If there isn’t one thing I’m more obsessed about than manscaping, it’s motherfucking Lena Dunham. Lena is probably the epitome of every gay man out there – a hipster bitch who is overly compulsive about losing weight. One of my friends actually knows Lena and went to Oberlin with her (true story). One time she went to her house and got so high that they filmed this dinky little film called Tiny Furniture. When my friend learned about how Lena took all the credit for the film, my friend got pissed. I, on the other hand, applauded Lena because that’s what I would’ve done. I would’ve seized the opportunity of a lifetime and made a hit movie. That’s what all adventurous women do. Cue the hi-hat.

"Girls" creator and actress Lena Dunham poses with the award "Girls" won for Best Televison Series, Comedy or Musical at the 70th annual Golden Globe Awards in Beverly Hills

Like every gay and closeted man out there, I watched the Golden Globes this past Sunday night (P.S. You know who was on my best dressed list? Nicole “I-Was-Once-An-Anorexic-Pill-Popping-Shrew-But-Now-I’m-A-Mature-Upstanding-Citizen-Of-Society-Because-I’m-A-Mother” Richie. Sis was looking on point!). From the homos doing the set design to the in-the-closet lead male actors to Jodie Foster and Richard Gere, the Globes was THE gay place to be. I totally fell in love with Jodie Foster much like how she fell in love with Home Depot the minute she scissored a woman. In all seriousness, she delivered that poignant and beautiful speech with such poise and eloquence. Jodie, shopping at Birkenstock is a must. My treat!

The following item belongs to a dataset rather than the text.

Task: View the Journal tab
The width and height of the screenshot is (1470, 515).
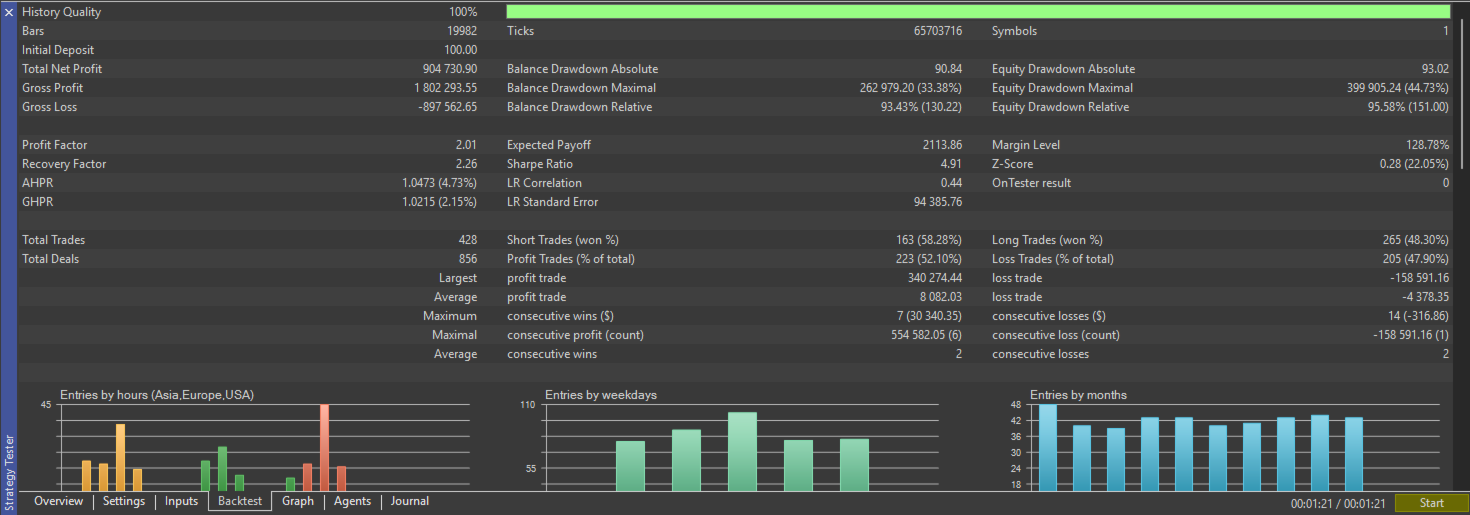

Anyways, back to Lena Dunham. I literally was giving her a standing ovation when she won for Best Actress in a Comedy Series and when Girls won for Best Comedy Series. That show has given me so much life that I want to thank her by signing her up for Weight Watchers. She is a smart and beautiful woman who is also a HUGE ally for the LGBT community. Lena also has rallied for same-sex marriage legalization, appeared in an Obama campaign, and also has a sister who is an out and proud lesbian.


Lena is publicly dating Fun.’s hot as fuck guitarist Jack Antonoff and the two are wildly in love. Jack, much like Lena, is also known for his rallying in the gay rights movement by appearing in the NOH8 campaign. Even though they may be in love, the two are not getting married until one major thing happens. Lena said backstage at the Golden Globes: “I don’t want to get married until all gay people can get married.” Three snaps for you, hunty! So happy to have an elegant, influential, and passionate straight ally like yourself, and Jack, to help us fight for gay rights everywhere. Lena, you’re our new fag hag. Now, let’s be gym buddies and start a juice cleanse. What I’m trying to say is put down that donut. Also, hated the season premiere of Girls on Sunday. Love you!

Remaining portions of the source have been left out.